Refining Joint Text and Source Code Embeddings for Retrieval Task with Parameter-Efficient Fine-Tuning
Karim Galliamov, Leila Khaertdinova, Karina Denisova
TL;DR
This work addresses efficient adaptation of bimodal code-text retrieval models under resource constraints by applying Parameter-Efficient Fine-Tuning (PEFT) combined with contrastive learning to CodeT5+. The authors benchmark several PEFT methods (LoRA, AdaLoRA, IA3, Prompt-Tuning) across CodeSearchNet and a custom dataset, showing that only around $0.4\%$ of parameters need updating to improve retrieval quality.
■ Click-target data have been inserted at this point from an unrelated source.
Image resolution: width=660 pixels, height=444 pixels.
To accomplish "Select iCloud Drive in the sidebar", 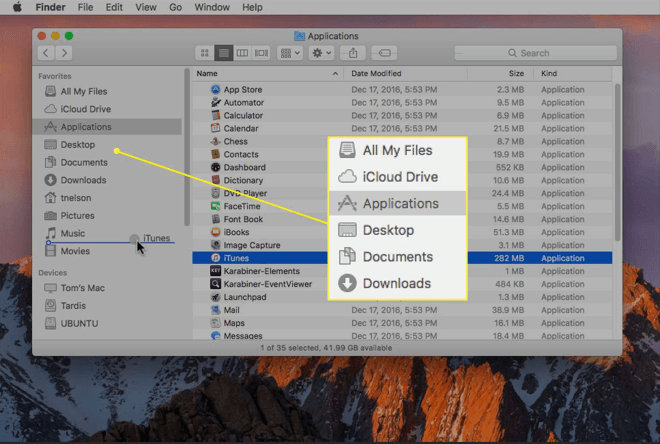I will [85, 109].
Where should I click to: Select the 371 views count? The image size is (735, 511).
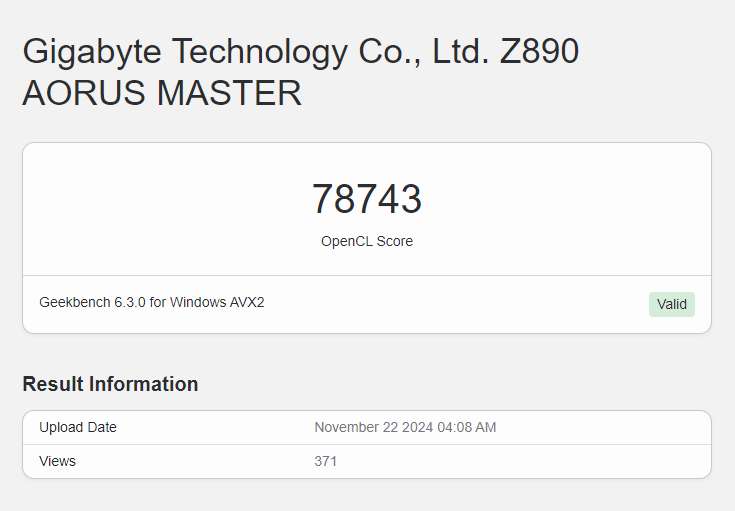326,461
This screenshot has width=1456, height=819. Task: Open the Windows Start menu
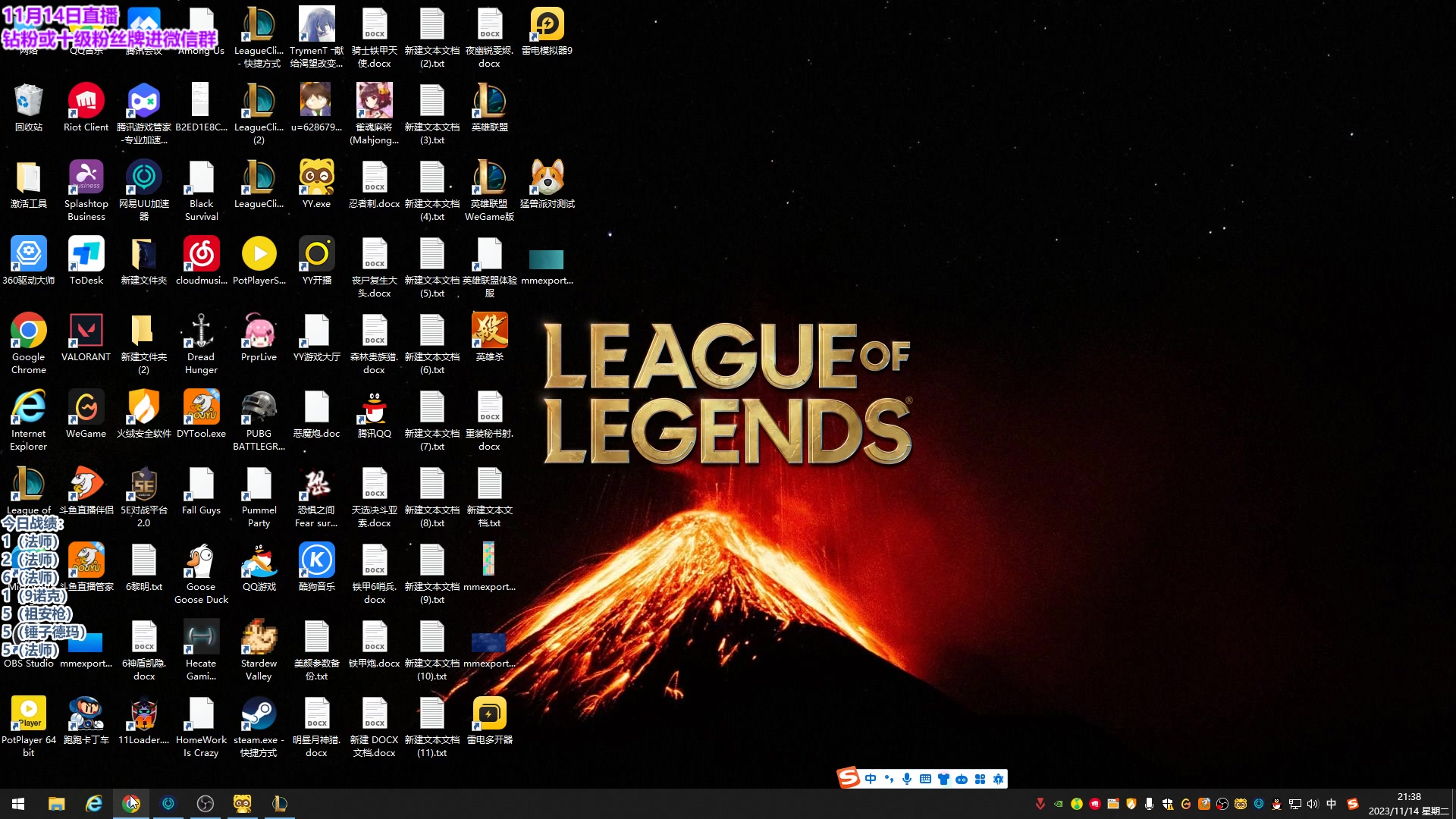pyautogui.click(x=18, y=804)
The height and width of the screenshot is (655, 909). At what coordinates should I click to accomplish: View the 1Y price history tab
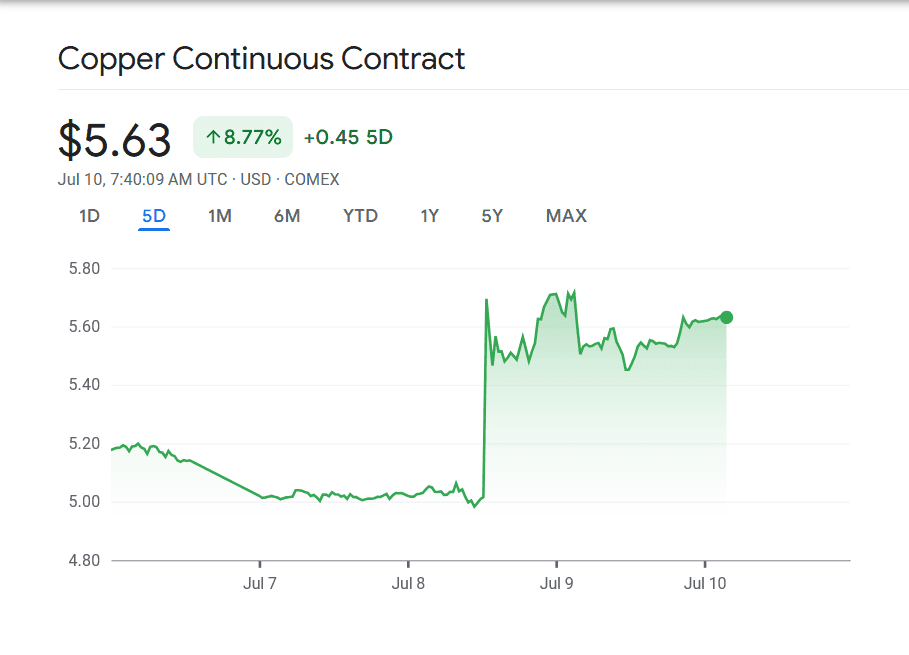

They also integrate the tuned embeddings into a Retrieval-Augmented Generation (RAG) pipeline, achieving modest ROUGE gains in code generation and providing open-source checkpoints. The study demonstrates the practicality of PEFT for code retrieval and offers a reusable framework for systematic benchmarking of PEFT methods in bimodal tasks.
Abstract
The latest developments in Natural Language Processing (NLP) have demonstrated remarkable progress in a code-text retrieval problem. As the Transformer-based models used in this task continue to increase in size, the computational costs and time required for end-to-end fine-tuning become substantial. This poses a significant challenge for adapting and utilizing these models when computational resources are limited. Motivated by these concerns, we propose a fine-tuning framework that leverages Parameter-Efficient Fine-Tuning (PEFT) techniques. Moreover, we adopt contrastive learning objectives to improve the quality of bimodal representations learned by transformer models. Additionally, for PEFT methods we provide extensive benchmarking, the lack of which has been highlighted as a crucial problem in the literature. Based on the thorough experimentation with the CodeT5+ model conducted on two datasets, we demonstrate that the proposed fine-tuning framework has the potential to improve code-text retrieval performance by tuning only 0.4% parameters at most.